Fig.1 Files contained in the tool package
To get this work, one needs to upload the files (as shown in Fig. 1 above) to a web server and open index.html file, which opens the mail bomber sform as shown below.
Fig. 2 Mail Bomber form
As the form shows, one just needs to follow the easy steps like entering the victim’s email address, From name, etc, and hit ‘Do It!’ button, the job is done.
Is that simple? Before answering the question, let’s take a look at what it actually does behind the ‘Do It!’ button. After hitting the ‘Do It!’ button, it actually opens file bmb.php, which is contained in the mail bomber package, as shown in Fig.1. What does it contain in the file? After opening it with notepad, we see that there are some base-64 encoded strings, as shown in Fig. 3.
Fig. 3 Base-64 encoded characters
When the file gets executed, it first decodes the base-64 encoded string in the highlighted box-2 on Fig. 3. The decoded scripts are shown in Fig. 4 below.
Fig.4 Base-64 encoded string got decoded
It is interesting to note that the decoded scripts in Fig. 4 contain function base64_decode(), and some other string manipulation operations which then decode the base-64 encoded string in the highlighted box-2 in Fig.3 above. After decoding, it clearly shows what it does, as shown in Fig. 5 below
First, it collects the server information, and iterates through the file names from the directory where the mail bomber index.html file sits and send those information to the hard coded email address, which is servicemhz[at]gmail.com as shown in the highlighted box-1 in the figure.

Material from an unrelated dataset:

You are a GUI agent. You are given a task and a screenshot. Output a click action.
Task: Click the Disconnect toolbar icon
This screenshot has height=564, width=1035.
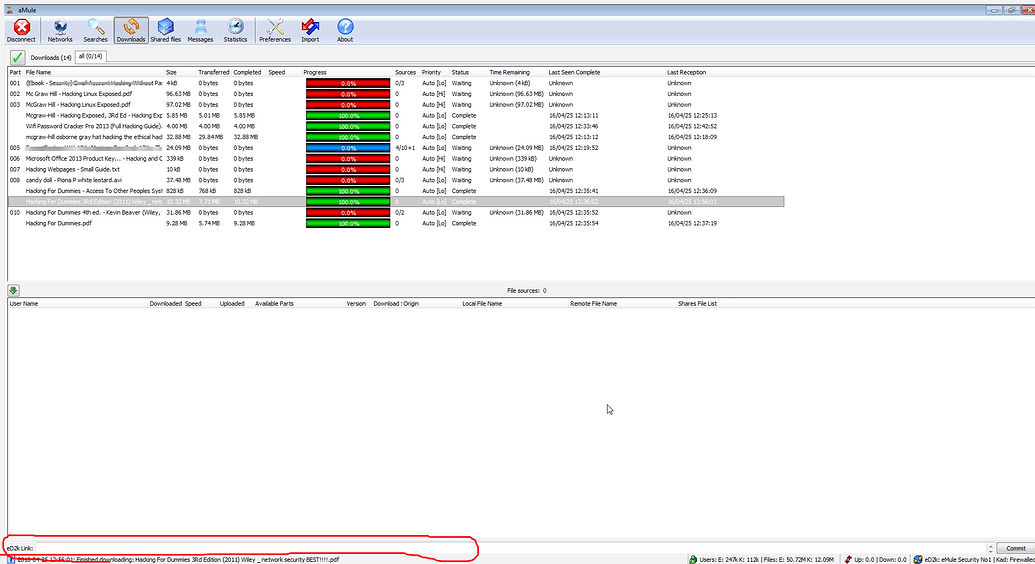tap(21, 30)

Secondly, it sends mails to the specified victim’s email address, as shown in the highlighted box-2 above. In this example, it will keep sending 5000 mails to bomb the victim’s mail box
Now we know what it does. When the spammer downloads the free mail bomber tool and uses it to bomb the victim’s mail box, he might not realize that he also becomes a victim by sending his server and files information sitting on the server to the hard coded email address which probably belongs to the mail bomber tool provider. As all the scripts are base-64 encoded, so it is hard to understand what it does without decoding it.